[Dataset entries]
==========

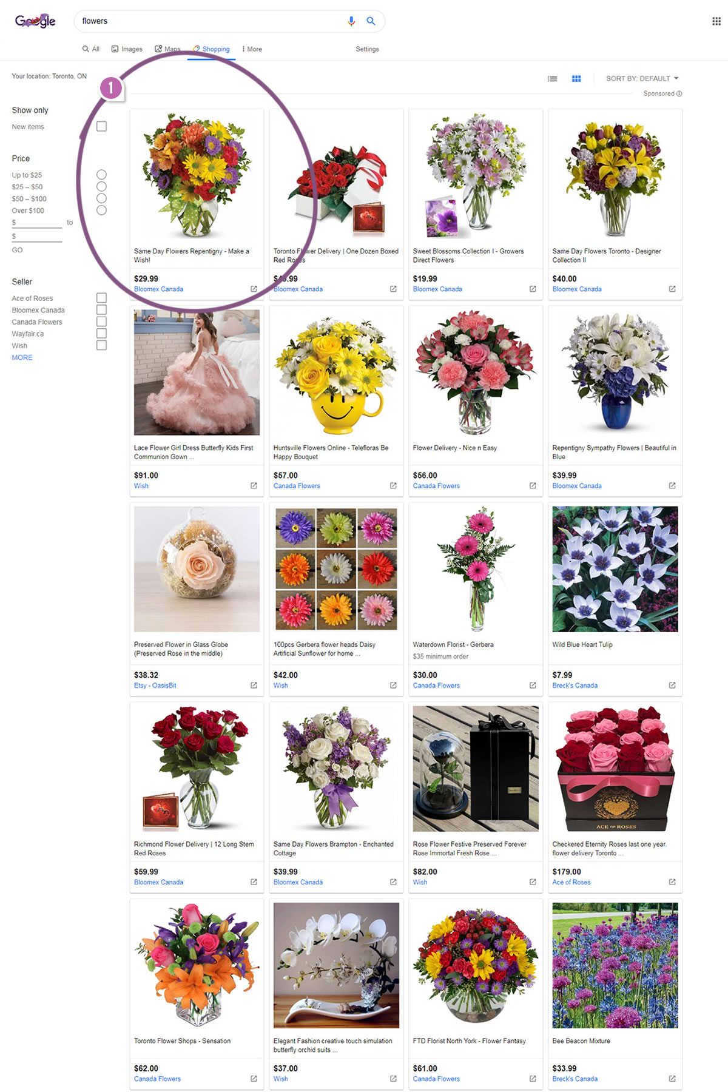This screenshot has width=728, height=1092.
Task: Click the Sponsored info icon
Action: pos(679,93)
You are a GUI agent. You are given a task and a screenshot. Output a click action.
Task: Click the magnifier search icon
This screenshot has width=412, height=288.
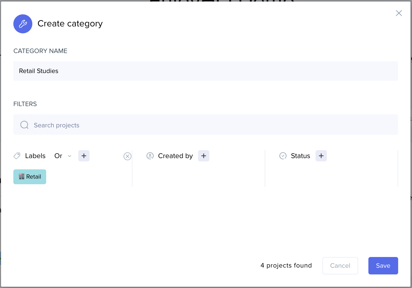click(24, 125)
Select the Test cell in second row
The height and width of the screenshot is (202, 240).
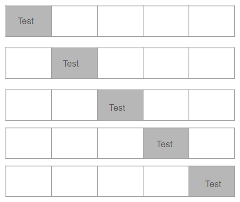click(x=74, y=63)
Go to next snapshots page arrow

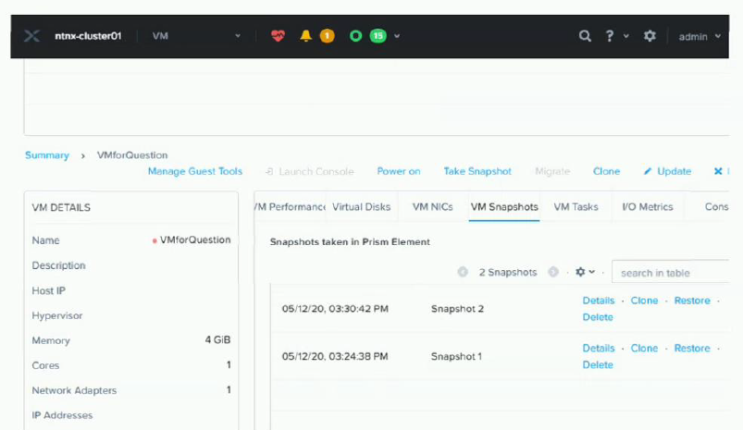553,273
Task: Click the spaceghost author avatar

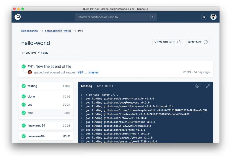Action: click(x=30, y=72)
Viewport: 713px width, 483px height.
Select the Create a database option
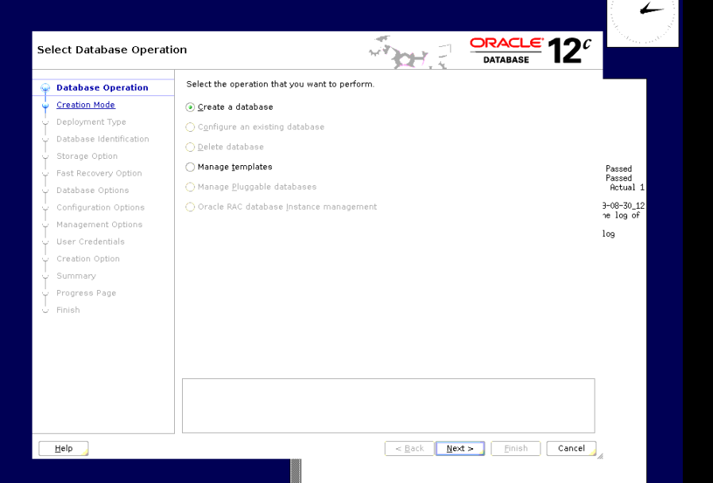(190, 106)
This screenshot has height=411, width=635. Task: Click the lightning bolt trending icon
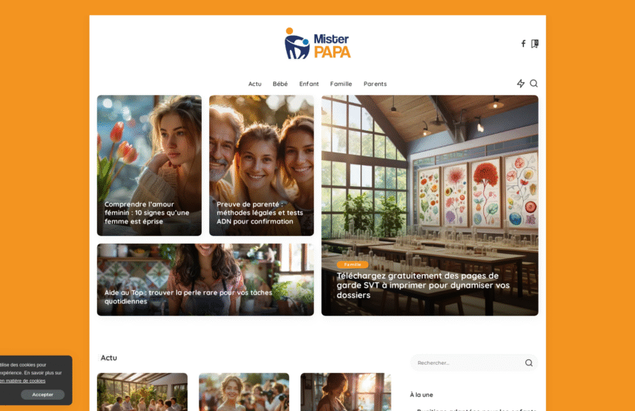[x=521, y=84]
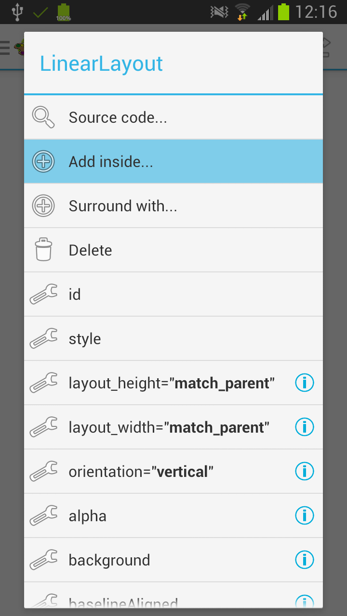View info icon next to alpha

point(304,516)

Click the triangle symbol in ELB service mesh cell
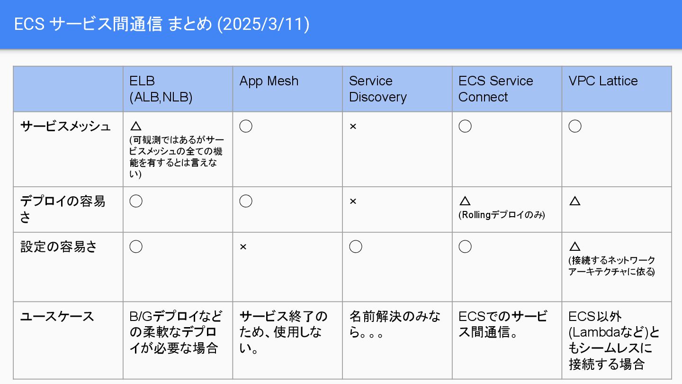[136, 126]
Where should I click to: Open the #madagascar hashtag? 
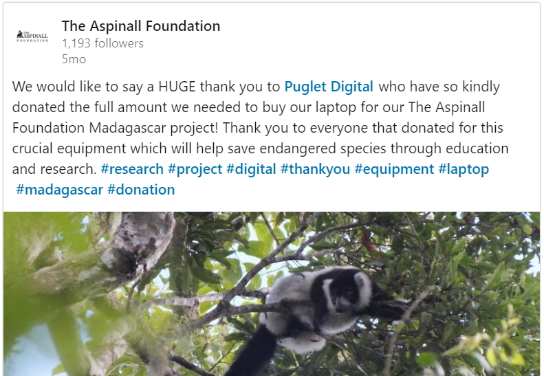(x=60, y=190)
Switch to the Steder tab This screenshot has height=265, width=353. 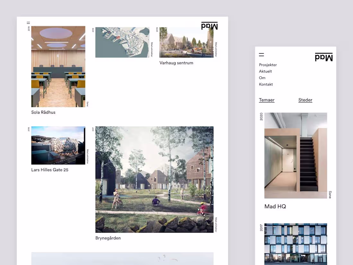point(305,100)
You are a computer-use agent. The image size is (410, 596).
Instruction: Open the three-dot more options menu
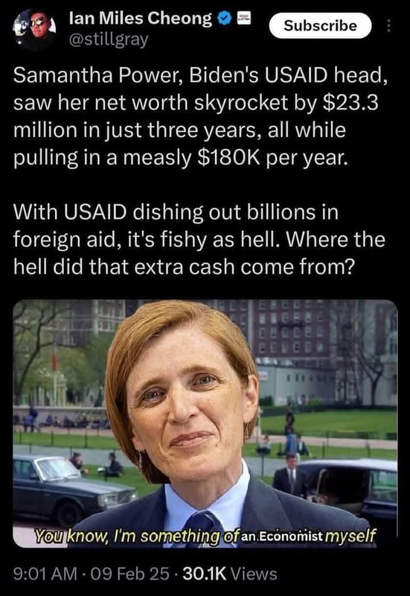(x=388, y=26)
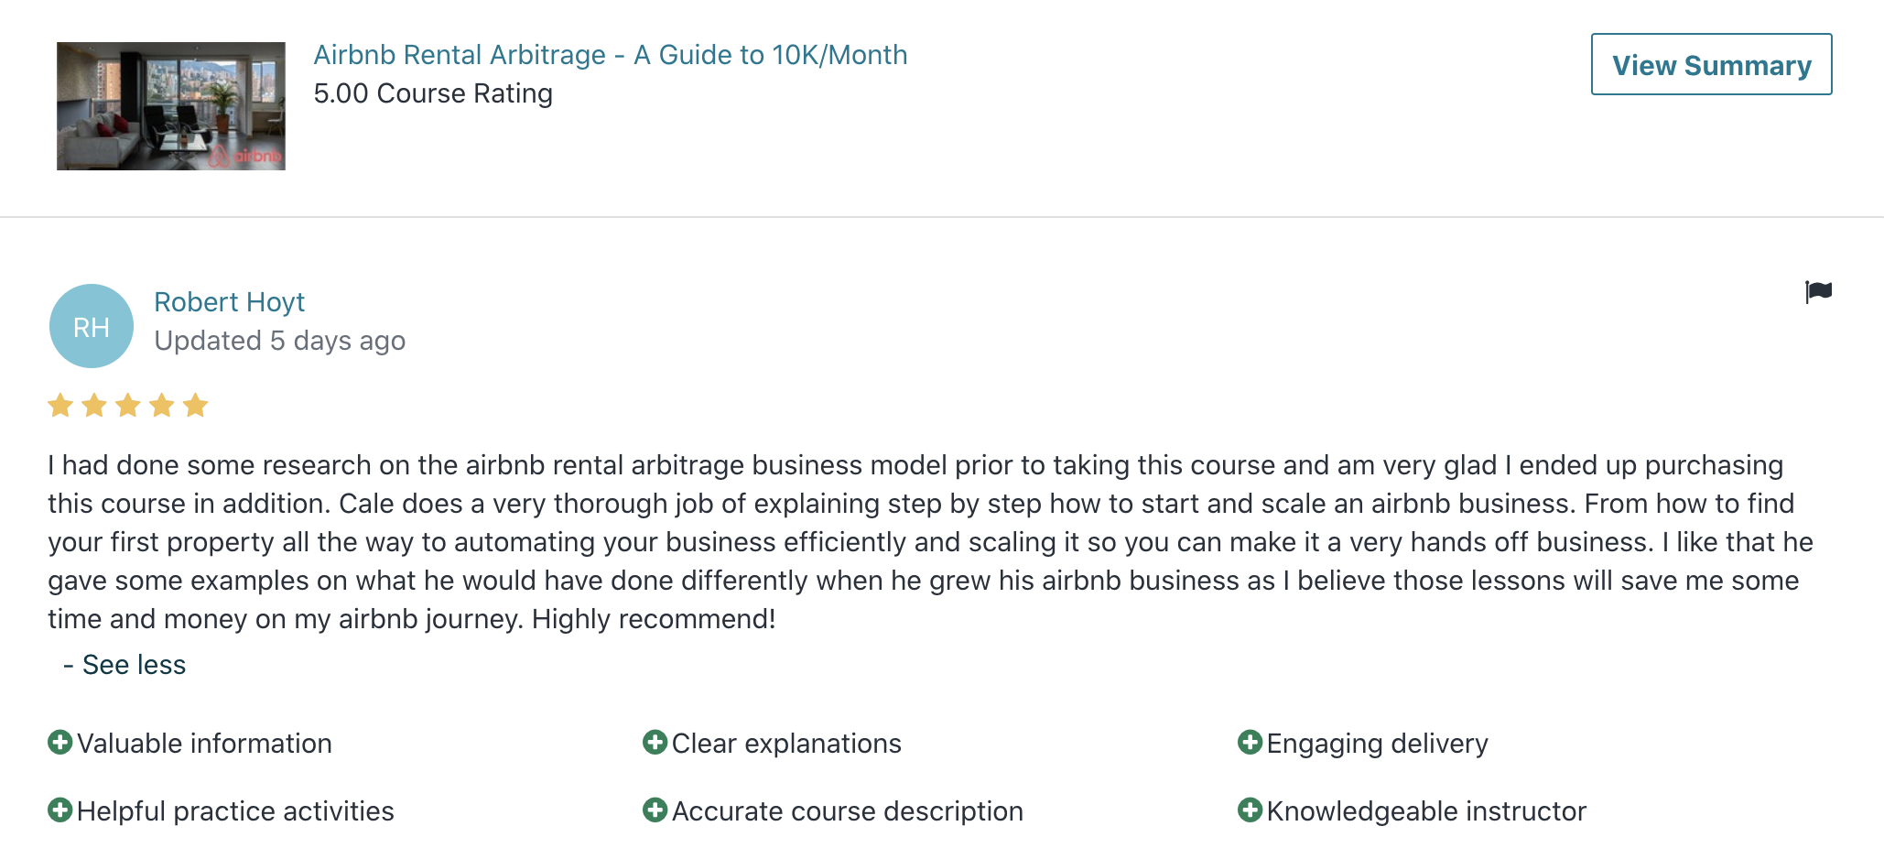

==========

▶ _Problem statement_
Lines above with the word "agent" should be counted, and the reply is that count alone.

▶ _Answer to the exercise_
2